EXCERPT TO READ
▶

Scottish and Southern Energy seeks permission for carbon capture trial facility at Ferrybridge power plant; Reveals Profit Growth In H1
Scottish and Southern Energy plc (LSE: SSE) announced that it intends to submit a planning application to Wakefield Metropolitan District Council for developing the UK's largest carbon dioxide capture trial facility at its Ferrybridge coal-fired power station near Castleford in Yorkshire. SSE also revealed an improved financial performance in its first half results which it also announced this morning.
The proposed £21m trial follows Monday’s government report which said that no new coal-fired power generation plant should be built in the UK without carbon dioxide abatement. In this morning’s statement Scottish and Southern Energy said it endorsed the government’s stance.
In its current operations SSE generates 4,000 MegaWatts of coal-fired capacity, which accounts for almost 40% of its overall power generation capacity. The carbon capture trial facility will be developed and operated in collaboration with Doosan Babcock, the energy services subsidiary of Korea's ‘Fortune 500’ ranked conglomerate the Doosan Group (KOSDAQ: 000150).
The partnership intends to demonstrate the carbon dioxide capture element of carbon capture and storage (CCS) technology. It is hoped construction will start next year, with the trial itself commencing in early 2011 and running through to the end of 2012.
According to SSE the scale of the project bridges the gap between the various laboratory-scale trials that are under way and the larger-scale projects envisaged by the UK government. SSE is also involved in a number of other initiatives to transform the environmental impact of coal in power generation.
In addition to the outlined government plan, SSE said it believes that no coal-fired generation plant without full carbon dioxide abatement should remain operational beyond 2030. Scottish and Southern Energy, Chief Executive Ian Marchant commented on the company’s coal-power strategy going forward: "Most people agree that the UK's current portfolio of coal-fired power stations still have a crucial role to play in keeping the country's lights on, but that role will have to alter if climate change targets are to be met ... The development of the UK's largest carbon capture demonstration plant at Ferrybridge will be a major step forward in realising the undoubted potential of CCS technology.”

◀

EXTRACTED DATA
▶

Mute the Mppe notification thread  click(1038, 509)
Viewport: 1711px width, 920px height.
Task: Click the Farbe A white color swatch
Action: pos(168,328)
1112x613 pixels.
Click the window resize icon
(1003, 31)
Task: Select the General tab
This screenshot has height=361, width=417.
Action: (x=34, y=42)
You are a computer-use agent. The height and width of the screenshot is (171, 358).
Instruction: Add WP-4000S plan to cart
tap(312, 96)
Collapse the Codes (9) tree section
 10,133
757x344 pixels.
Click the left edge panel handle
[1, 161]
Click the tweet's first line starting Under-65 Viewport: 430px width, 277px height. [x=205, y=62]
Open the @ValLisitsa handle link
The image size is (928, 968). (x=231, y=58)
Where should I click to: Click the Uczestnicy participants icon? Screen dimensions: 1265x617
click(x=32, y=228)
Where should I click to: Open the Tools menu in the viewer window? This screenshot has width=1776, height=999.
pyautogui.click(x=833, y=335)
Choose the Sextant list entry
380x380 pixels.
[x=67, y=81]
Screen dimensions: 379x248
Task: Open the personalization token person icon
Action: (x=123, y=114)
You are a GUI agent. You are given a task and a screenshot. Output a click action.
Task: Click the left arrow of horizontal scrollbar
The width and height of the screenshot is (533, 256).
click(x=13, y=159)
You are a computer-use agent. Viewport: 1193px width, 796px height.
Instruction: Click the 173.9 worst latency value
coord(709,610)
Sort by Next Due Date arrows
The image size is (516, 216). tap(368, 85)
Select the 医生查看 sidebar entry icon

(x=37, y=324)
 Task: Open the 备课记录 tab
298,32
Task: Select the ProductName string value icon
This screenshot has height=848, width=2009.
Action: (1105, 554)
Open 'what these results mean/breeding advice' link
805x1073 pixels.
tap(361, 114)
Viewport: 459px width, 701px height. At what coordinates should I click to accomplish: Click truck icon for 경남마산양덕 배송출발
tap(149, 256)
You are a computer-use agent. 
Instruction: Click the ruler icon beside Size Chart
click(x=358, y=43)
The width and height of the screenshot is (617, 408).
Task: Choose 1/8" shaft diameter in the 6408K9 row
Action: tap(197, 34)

◀

WRITTEN PROBLEM 1
In the Ferrybridge carbon capture article, why does Ian Marchant say the role of the UK's coal-fired power stations will have to change? Answer in one to three sentences.
WRITTEN PROBLEM 2
For each statement, say yes or no to whether it agrees with the Ferrybridge carbon capture article, and quote the deciding words.
(a) The trial is expected to continue until the end of 2012.
(b) Coal-fired capacity makes up more than half of SSE's overall power generation capacity.
(c) SSE plans to send its planning application to Wakefield Metropolitan District Council.
The material has no connection to the text about the Ferrybridge carbon capture trial.

TASK OUTPUT 1
He says the role will have to alter if climate change targets are to be met. This is despite his view that these stations still have a crucial role in keeping the country's lights on.

TASK OUTPUT 2
(a) Yes: "running through to the end of 2012"
(b) No: "almost 40% of its overall power generation capacity"
(c) Yes: "submit a planning application to Wakefield Metropolitan District Council"